The Sound of the Fury
Although his career has taken him to the jungles of Borneo for “King Kong” and the wilds of New Zealand for “Lord of the Rings,” Ethan Van der Ryn’s recent experience in a Los Angeles back lot recording sound for “Argo” proved particularly rich.
“These windows are supposed to be bulletproof, right?” a U.S. embassy worker in 1979 Iran asks a colleague in an opening scene of Ben Affleck’s “Argo.” He’s terrified because he is hearing (as are we) voices of thousands in protest. Who would guess they were recorded not on set in Istanbul where the demonstrators were filmed, but oceans away, in Los Angeles?
According to Ethan Van der Ryn (B.A., ’85), whose work as sound editor on the film earned him an Oscar nomination earlier this year, the vital noise of that scene had to be built from scratch after “Argo” was shot. The movie couldn’t be filmed in Iran, for obvious political reasons, but the Turkish-accented Farsi that the extras in the scene used for their shouts did not give the film the necessary authenticity.

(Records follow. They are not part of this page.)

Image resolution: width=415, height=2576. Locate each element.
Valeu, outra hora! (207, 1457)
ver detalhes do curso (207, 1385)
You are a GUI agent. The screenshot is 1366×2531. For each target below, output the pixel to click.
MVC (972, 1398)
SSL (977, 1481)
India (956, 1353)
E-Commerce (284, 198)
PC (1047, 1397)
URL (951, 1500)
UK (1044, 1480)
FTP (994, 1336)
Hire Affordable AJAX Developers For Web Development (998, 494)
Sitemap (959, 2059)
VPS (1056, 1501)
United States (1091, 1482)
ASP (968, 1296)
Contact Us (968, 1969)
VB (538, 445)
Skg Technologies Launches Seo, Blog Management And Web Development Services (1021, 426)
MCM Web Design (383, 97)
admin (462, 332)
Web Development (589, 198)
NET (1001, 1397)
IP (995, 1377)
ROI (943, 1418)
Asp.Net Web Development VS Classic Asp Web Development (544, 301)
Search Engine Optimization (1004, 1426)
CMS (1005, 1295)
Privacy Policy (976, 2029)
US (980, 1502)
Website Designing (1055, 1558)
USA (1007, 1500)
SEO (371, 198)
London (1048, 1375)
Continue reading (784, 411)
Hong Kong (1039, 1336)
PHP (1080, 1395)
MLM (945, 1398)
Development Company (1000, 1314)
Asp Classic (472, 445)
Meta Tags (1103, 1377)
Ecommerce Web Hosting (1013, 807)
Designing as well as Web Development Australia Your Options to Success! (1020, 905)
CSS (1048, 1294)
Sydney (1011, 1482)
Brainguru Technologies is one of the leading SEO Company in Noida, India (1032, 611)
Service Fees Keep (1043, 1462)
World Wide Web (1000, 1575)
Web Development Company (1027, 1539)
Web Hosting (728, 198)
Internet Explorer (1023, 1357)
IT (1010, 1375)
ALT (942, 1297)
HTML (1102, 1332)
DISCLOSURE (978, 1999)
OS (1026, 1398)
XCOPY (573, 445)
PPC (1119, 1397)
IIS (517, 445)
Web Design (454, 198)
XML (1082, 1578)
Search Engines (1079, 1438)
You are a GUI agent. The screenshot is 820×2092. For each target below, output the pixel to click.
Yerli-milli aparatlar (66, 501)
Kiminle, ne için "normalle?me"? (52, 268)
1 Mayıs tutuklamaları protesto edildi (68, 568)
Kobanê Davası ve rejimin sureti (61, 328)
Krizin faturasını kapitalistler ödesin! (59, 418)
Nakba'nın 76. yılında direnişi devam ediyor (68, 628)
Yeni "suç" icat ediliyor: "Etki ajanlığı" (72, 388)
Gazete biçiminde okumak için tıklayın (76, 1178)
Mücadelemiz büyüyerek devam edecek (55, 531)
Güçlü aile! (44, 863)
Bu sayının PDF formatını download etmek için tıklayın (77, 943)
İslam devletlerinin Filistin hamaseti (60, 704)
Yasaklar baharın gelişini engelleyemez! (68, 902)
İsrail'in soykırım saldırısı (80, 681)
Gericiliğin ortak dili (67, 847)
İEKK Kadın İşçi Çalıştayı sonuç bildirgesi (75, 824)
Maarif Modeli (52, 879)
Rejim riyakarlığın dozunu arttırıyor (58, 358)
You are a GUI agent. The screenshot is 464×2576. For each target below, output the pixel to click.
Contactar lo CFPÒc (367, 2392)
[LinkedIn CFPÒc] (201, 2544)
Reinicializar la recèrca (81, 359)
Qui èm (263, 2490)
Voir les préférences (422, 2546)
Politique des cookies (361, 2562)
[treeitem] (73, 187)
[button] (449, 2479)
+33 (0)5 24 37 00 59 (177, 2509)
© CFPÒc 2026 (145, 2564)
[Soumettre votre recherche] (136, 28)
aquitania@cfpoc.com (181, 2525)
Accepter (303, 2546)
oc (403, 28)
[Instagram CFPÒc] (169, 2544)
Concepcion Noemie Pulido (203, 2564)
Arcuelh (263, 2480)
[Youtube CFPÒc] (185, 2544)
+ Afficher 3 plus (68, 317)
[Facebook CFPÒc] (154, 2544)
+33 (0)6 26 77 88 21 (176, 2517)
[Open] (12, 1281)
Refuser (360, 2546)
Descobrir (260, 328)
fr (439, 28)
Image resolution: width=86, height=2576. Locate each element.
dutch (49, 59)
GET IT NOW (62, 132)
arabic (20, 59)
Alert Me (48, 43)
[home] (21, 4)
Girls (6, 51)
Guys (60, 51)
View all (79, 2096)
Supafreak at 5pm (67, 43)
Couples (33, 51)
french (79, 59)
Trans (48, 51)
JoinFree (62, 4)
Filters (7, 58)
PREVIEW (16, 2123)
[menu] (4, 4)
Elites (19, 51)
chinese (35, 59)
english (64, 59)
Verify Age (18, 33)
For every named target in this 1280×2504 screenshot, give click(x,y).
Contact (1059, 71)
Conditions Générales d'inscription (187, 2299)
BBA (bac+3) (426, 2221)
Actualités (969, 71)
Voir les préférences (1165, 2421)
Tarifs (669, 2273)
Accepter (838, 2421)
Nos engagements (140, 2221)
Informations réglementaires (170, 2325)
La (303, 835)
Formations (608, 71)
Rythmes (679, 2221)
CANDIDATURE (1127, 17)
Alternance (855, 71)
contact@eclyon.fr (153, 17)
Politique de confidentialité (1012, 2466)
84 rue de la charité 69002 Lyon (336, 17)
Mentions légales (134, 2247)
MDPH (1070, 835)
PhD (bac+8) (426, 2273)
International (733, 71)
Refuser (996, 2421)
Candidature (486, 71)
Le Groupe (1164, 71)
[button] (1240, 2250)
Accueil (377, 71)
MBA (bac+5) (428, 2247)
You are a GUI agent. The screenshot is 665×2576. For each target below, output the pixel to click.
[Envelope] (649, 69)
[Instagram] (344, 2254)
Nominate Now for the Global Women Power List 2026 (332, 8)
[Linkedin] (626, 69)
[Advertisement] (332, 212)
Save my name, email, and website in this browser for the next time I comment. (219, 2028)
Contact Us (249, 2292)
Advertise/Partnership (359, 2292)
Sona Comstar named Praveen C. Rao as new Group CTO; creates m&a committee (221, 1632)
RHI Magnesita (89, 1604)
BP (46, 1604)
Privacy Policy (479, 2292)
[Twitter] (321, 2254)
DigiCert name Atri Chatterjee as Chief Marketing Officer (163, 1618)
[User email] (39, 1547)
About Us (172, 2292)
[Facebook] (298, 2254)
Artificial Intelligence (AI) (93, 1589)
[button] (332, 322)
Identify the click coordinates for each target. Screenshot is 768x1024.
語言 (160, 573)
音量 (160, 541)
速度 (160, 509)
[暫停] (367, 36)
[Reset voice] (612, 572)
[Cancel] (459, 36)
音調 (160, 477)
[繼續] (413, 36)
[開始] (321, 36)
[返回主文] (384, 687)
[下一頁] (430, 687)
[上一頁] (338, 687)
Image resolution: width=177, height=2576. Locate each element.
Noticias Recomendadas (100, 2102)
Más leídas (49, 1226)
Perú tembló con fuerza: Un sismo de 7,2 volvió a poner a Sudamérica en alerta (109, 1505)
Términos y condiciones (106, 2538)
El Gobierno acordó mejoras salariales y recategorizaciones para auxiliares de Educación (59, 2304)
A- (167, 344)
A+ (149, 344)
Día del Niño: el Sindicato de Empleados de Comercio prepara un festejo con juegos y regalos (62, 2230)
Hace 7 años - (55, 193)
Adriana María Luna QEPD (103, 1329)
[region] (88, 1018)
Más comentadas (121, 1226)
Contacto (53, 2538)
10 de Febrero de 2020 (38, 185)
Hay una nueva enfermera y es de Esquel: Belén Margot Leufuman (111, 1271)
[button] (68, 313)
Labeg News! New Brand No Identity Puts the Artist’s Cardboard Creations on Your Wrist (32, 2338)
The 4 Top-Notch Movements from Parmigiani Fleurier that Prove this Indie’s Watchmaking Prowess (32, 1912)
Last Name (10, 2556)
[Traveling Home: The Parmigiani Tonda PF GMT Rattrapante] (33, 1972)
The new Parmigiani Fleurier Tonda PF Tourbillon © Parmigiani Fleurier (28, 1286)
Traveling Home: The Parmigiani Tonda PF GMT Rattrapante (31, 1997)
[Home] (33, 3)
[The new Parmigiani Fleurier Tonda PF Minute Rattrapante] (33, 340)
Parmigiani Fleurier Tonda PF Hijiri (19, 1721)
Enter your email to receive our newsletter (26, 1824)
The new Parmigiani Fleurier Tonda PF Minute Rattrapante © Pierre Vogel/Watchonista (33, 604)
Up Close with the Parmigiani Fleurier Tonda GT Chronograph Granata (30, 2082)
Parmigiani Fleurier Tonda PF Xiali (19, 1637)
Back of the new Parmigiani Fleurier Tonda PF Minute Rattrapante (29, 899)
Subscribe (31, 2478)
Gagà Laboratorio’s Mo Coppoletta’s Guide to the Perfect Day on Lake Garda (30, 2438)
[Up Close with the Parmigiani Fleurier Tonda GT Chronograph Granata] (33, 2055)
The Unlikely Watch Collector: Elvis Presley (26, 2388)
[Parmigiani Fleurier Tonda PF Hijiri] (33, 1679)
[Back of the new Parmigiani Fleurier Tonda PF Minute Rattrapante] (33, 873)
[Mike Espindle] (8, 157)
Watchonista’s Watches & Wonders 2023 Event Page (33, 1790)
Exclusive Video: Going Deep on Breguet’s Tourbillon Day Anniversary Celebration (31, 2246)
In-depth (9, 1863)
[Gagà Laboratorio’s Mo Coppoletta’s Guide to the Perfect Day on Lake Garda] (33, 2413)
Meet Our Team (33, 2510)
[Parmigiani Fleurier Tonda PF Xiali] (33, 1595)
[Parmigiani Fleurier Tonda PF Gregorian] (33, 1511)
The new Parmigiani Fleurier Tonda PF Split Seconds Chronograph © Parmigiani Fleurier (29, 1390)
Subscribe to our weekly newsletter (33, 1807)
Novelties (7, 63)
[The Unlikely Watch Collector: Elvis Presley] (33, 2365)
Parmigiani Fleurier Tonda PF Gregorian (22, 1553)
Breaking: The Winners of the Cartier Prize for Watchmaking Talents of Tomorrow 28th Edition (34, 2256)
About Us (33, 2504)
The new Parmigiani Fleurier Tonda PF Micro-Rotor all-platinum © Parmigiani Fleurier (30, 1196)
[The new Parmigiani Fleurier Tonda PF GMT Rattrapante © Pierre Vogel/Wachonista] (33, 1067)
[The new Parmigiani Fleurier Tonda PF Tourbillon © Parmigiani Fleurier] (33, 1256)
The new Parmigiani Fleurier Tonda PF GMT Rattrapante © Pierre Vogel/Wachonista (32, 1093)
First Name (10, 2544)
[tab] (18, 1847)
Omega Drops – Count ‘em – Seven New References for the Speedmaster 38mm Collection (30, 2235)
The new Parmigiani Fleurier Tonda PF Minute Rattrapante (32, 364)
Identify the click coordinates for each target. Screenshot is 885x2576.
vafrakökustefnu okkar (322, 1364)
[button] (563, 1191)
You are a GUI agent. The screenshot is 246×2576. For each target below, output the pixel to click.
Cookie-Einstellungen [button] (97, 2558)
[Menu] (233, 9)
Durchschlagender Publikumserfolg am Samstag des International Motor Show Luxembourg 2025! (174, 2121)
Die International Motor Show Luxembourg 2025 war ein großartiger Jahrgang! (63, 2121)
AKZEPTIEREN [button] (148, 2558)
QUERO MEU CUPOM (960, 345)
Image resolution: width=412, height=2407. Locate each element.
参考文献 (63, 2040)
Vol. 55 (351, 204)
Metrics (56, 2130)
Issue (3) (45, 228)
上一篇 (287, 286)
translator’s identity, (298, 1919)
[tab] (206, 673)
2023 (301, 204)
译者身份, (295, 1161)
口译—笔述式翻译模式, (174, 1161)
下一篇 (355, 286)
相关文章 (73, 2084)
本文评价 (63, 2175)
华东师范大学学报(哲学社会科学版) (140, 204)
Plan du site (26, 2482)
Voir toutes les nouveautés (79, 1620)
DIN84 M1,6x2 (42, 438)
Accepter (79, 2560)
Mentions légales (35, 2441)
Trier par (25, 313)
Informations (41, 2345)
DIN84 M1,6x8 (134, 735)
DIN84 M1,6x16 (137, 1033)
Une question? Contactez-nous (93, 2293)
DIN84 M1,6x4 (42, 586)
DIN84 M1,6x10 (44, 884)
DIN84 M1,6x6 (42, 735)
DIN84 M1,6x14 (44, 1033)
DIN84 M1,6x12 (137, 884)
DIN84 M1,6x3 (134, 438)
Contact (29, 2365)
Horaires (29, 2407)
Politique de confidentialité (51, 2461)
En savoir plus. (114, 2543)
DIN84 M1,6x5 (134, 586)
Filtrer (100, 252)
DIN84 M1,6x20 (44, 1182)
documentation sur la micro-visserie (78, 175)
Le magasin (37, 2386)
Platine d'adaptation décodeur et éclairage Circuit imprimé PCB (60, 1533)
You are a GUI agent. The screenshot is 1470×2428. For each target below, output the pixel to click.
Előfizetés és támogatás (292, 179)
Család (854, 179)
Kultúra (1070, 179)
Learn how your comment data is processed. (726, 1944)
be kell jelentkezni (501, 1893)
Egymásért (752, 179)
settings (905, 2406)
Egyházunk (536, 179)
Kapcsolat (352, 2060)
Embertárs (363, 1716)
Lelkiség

“Fortunately,” explains Van der Ryn, “Los Angeles has the largest Persian community outside of Iran.” He and his colleagues gathered about 100 native Farsi speakers, brought them to the back lot of Warner Bros., and recorded them chanting “Down with America!” and “Down with the Shah!” The sounds, says Van der Ryn, “really become the thread through the scene, whether you’re amid the crowd or behind bulletproof glass watching it from a distance.”
Van der Ryn, who’s won two Academy Awards for his sound work on “The Lord of the Rings: The Two Towers” and “King Kong,” and earned a nomination for “Transformers: Dark of the Moon,” says his SF State education taught him the value of experimentation. “We were encouraged not to follow narrative rules or technical rules. It was really about exploration.”
That ethic served him well in “Argo,” which found him creating the sounds of “the cars, the traffic, the guns, the tear-gas canisters, all the footsteps, all the body movements, people’s clothes moving, someone picking up a cup from a table” — and the sirens of 1979 Tehran with a kit purchased on eBay that allowed him to build the exact siren used at the time.
“At the end,” says Van der Ryn, about recording Iranians recreating the sounds of a distant past, “a lot of the extras were hugging and in tears. Their lives had been affected in some kind of deep way by the actual events that took place in 1979. Reliving the experience was cathartic.”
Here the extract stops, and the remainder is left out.